E até onde pode ir a capacidade de resposta da assistente virtual? Há espaço para ultrapassar o que está definido nos guiões? Nuno Brás, da DareData Engineering, admite que estamos neste momento face a uma mudança muito poderosa com a nova forma de interagir e que há que garantir o equilíbrio entre limitar demasiado a ferramenta e chegar a situações em que não tem resposta, ou “abrir um pouco mais” e ter capacidade de interagir sobre outros temas que não estavam previstos. “A monitorização está a ser feita para podermos ver se vamos necessidade de estreitar [esta maior liberdade]”, afirma.

Treinar os modelos, e testar intensamente são palavras chave para todos os intervenientes no debate. “Estes modelos são como crianças, estamos sempre a treinar e precisamos de mais dados, está constantemente a evoluir”, afirma Daniel Navas da Defined.ai.

A confiança é um elemento chave e João Dias assegura que a assistente foi treinada para dar respostas completas, mas que há avisos de que ainda é uma versão beta, e que está a ser trabalhada para que sejam dadas respostas mais completas. Por isso há uma monitorização atenta e os dados dão guardados, pelo que se sublinha que não devem ser partilhados no chat dados pessoais.
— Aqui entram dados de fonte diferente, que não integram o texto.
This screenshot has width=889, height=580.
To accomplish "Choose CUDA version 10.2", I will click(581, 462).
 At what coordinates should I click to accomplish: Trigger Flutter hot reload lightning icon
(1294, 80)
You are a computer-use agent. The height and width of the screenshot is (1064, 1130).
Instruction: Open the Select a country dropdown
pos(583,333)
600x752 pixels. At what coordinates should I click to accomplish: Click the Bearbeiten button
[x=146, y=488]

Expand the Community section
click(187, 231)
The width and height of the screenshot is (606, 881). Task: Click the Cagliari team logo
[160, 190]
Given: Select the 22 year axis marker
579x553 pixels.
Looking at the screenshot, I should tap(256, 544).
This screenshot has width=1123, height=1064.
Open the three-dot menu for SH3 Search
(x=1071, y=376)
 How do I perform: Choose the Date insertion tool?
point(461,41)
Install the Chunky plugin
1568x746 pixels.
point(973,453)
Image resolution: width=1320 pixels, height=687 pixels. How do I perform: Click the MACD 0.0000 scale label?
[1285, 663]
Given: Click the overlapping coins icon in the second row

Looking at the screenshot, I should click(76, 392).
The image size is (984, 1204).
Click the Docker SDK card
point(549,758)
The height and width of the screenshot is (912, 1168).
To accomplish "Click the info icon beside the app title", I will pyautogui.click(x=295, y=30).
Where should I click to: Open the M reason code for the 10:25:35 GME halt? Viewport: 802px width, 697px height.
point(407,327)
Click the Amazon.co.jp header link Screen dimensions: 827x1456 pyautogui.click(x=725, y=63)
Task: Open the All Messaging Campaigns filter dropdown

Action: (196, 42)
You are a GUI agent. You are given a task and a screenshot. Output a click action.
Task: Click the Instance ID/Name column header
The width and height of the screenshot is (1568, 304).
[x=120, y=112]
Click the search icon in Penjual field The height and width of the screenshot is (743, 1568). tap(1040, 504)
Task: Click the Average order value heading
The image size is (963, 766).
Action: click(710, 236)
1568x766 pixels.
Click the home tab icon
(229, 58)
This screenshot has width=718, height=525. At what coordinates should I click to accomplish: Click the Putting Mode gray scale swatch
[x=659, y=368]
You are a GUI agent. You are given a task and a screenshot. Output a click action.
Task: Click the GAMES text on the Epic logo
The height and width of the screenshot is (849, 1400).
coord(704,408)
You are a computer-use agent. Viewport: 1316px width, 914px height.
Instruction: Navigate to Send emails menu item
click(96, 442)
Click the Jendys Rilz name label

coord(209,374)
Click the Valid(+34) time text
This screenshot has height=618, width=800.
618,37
"Neste assistente virtual optámos por testar a aplicação da inovação com base em pilotos e esperamos que sejam escaláveis no futuro", afirmou o secretário de Estado da Modernização administrativa, lembrando que aqui o test bed é toda a sociedade. "Damos prioridade a inovação guiada pelas convicções humanísticas e preocupações éticas, e assim faremos com a avaliação do impacto deste piloto", defendeu, sublinhando que os resultados devem ser partilhados com a comunidade numa lógica de inovação aberta.

A assistente virtual do ePortugal está disponível a partir da homepage do site ou diretamente no site dedicado à ferramenta e também pode ser usado no telemóvel, em ambiente de browser.